Logo

Nos articles

Le diagnostic technique global (DTG)

La loi ALUR du 24 mars 2014 a créé un nouveau diagnostic destiné à connaitre l’état général de l’immeuble et envisager des travaux dans un ordre prioritaire. Plus précisément, il doit contenir des informations suivantes :

  • L’analyse de l’état apparent de l’immeuble et des équipements communs
  • L’état de la situation du Syndicat au regard des obligations légales et règlementaires (diagnostic Amiante, Plomb, …)
  • L’analyse des améliorations possibles concernant la gestion technique et patrimoniale (état de l’immeuble)
  • Le Diagnostic de Performance énergétique (DPE collectif) ou Audit Energétique.

Ce diagnostic doit aussi lister les travaux nécessaires à la conservation de l’immeuble qui pourraient être menés au cours de dix prochaines années ainsi qu’une évaluation sommaire de leur coût.

La réalisation de ce diagnostic est obligatoire pour les immeubles construits depuis plus de 10 ans et mis par la suite en copropriété.

Dans tous les autres cas la réalisation de ce DTG n’est pas obligatoire.

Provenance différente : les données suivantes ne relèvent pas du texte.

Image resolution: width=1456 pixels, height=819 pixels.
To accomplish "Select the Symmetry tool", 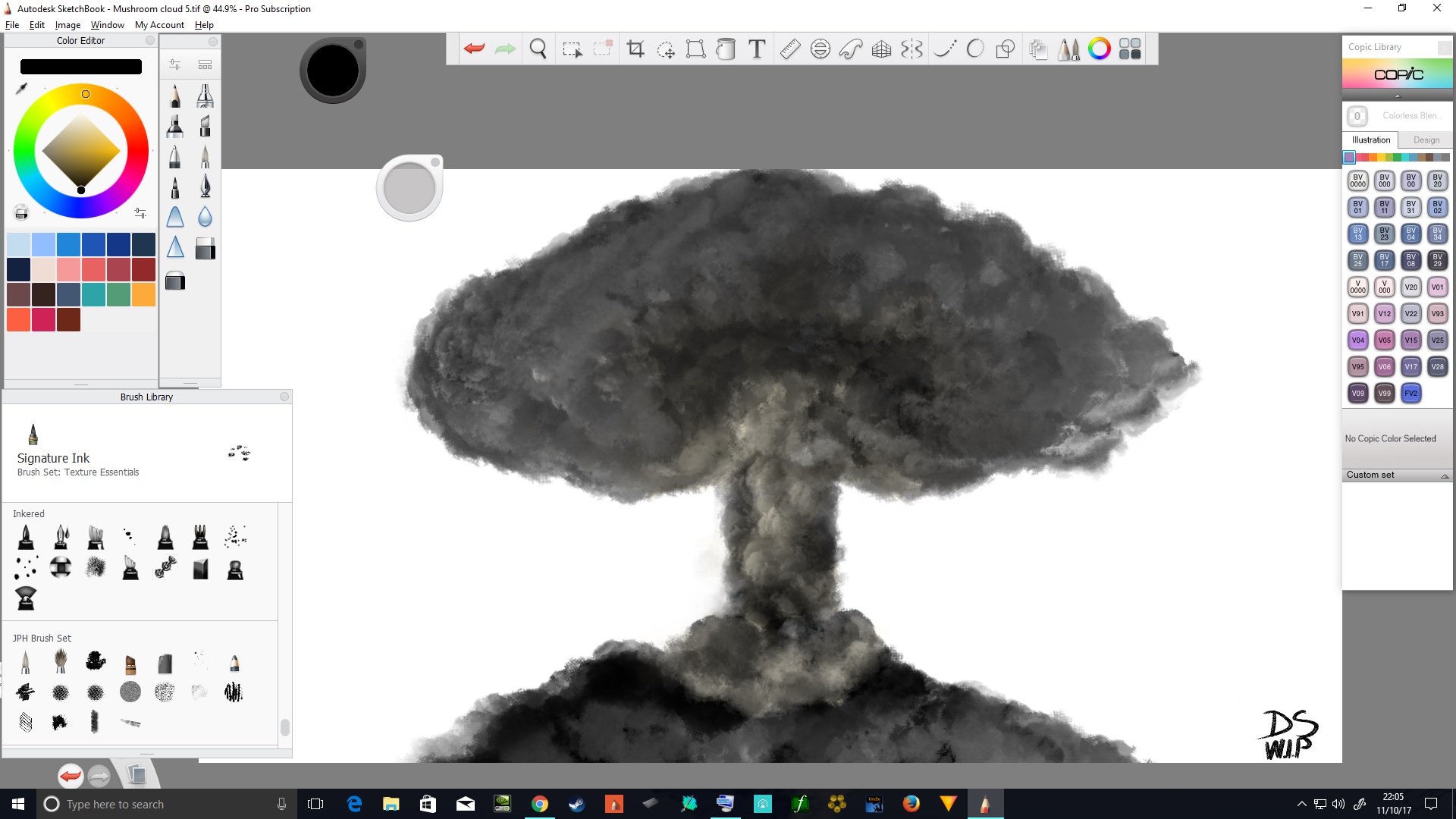I will coord(912,49).
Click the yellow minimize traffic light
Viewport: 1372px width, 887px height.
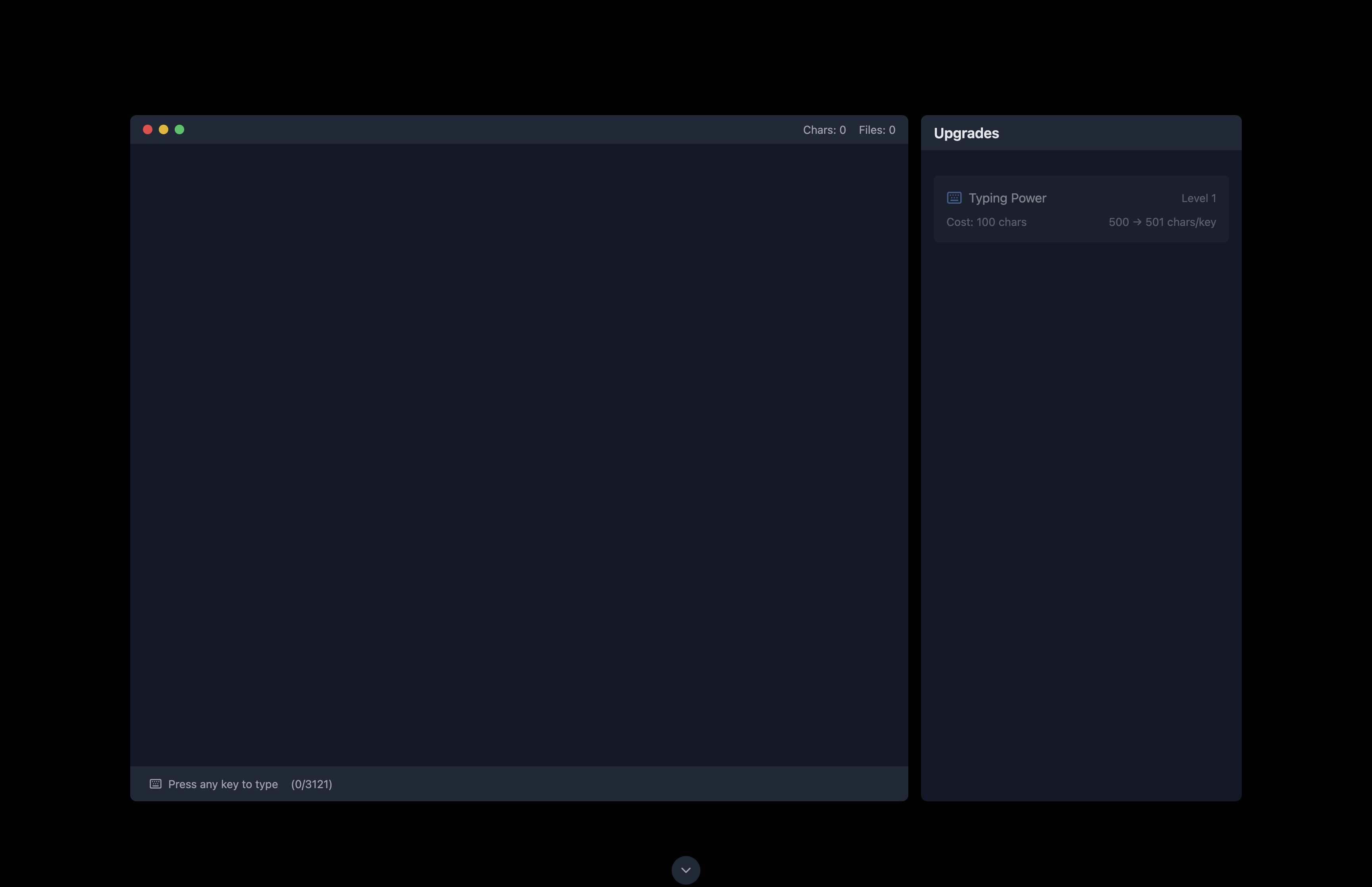pyautogui.click(x=164, y=129)
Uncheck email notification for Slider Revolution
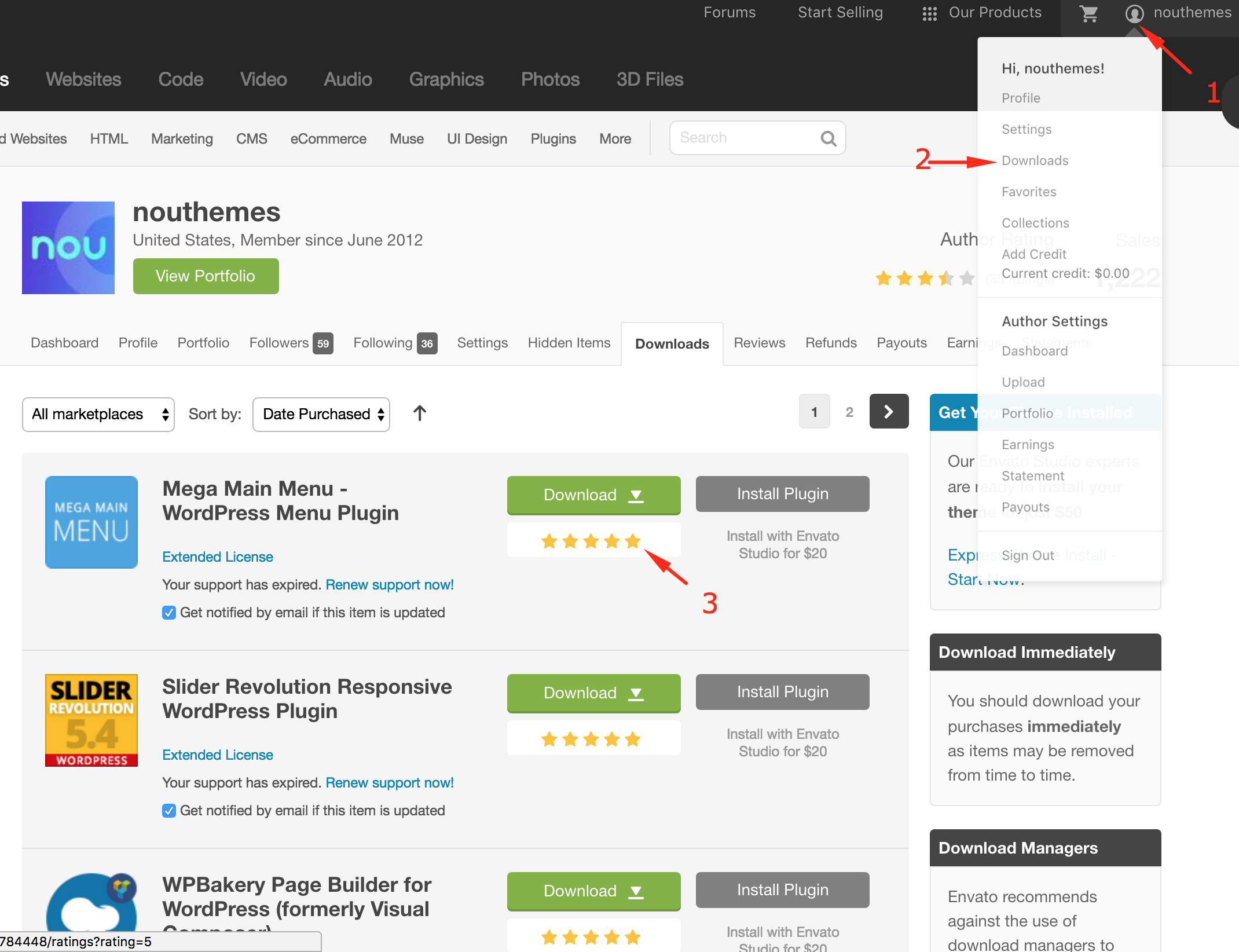The height and width of the screenshot is (952, 1239). click(x=169, y=811)
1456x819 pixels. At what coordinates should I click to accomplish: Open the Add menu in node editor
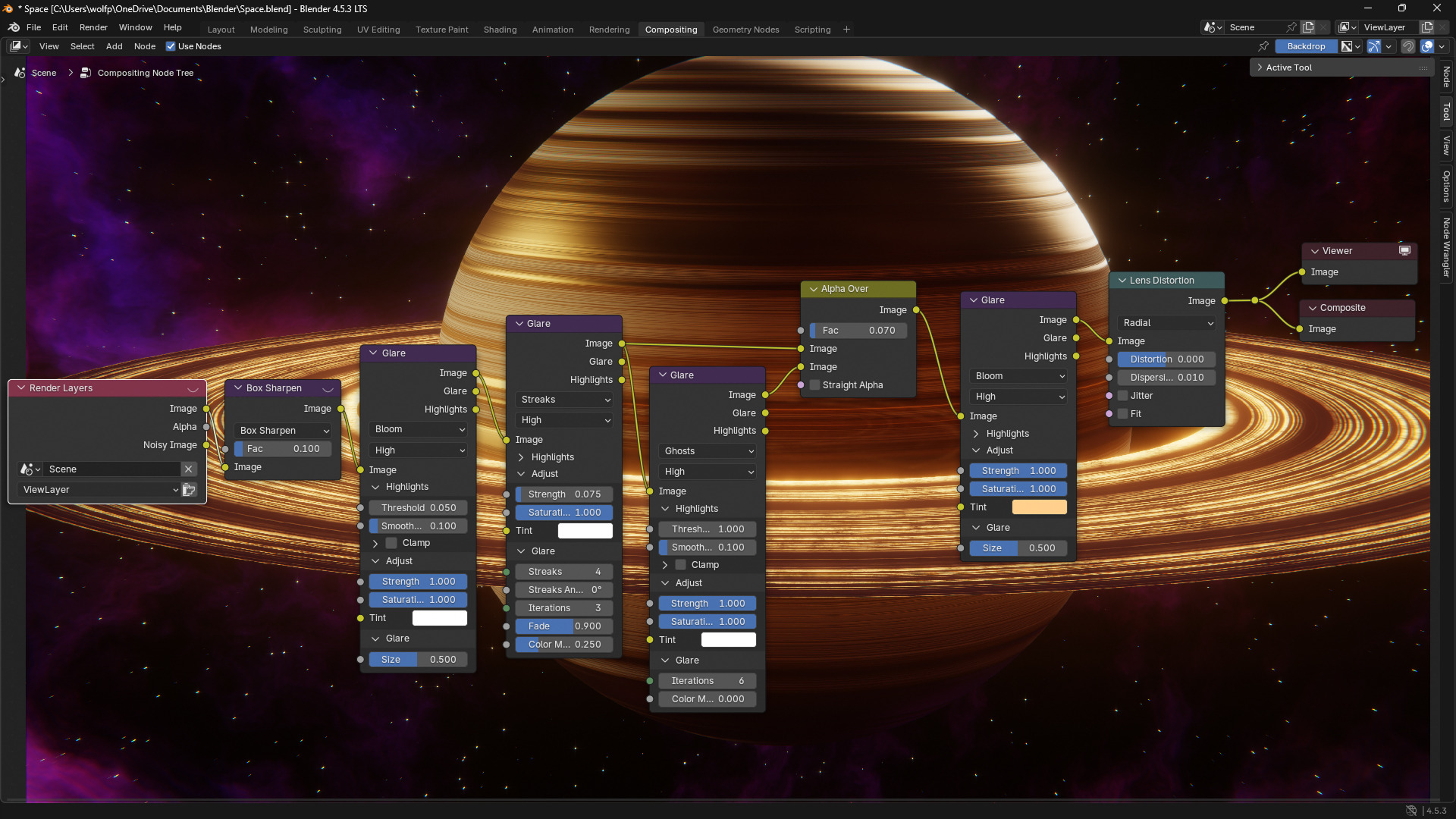[x=114, y=46]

En revanche, le syndicat des copropriétaires doit se prononcer en assemblée générale sur son éventuelle réalisation. C’est la raison pour laquelle le syndic doit porter la question de sa réalisation à l’ordre du jour des assemblées générales convoquées depuis le 1er janvier 2017. La décision de réaliser un DTG est prise à la majorité simple. Le rapport est présenté aux copropriétaires lors de l’assemblée générale qui suit sa réalisation. La question du plan pluriannuel de travaux est alors débattue lors de cette assemblée si le DTG fait apparaître la nécessité de réaliser des travaux. A l’inverse, si le diagnostic fait apparaître l’absence de besoin de travaux à effectuer dans les dix années à venir, le syndicat des copropriétaires est dispensé de constituer un fonds de travaux pendant toute la durée de validité du diagnostic.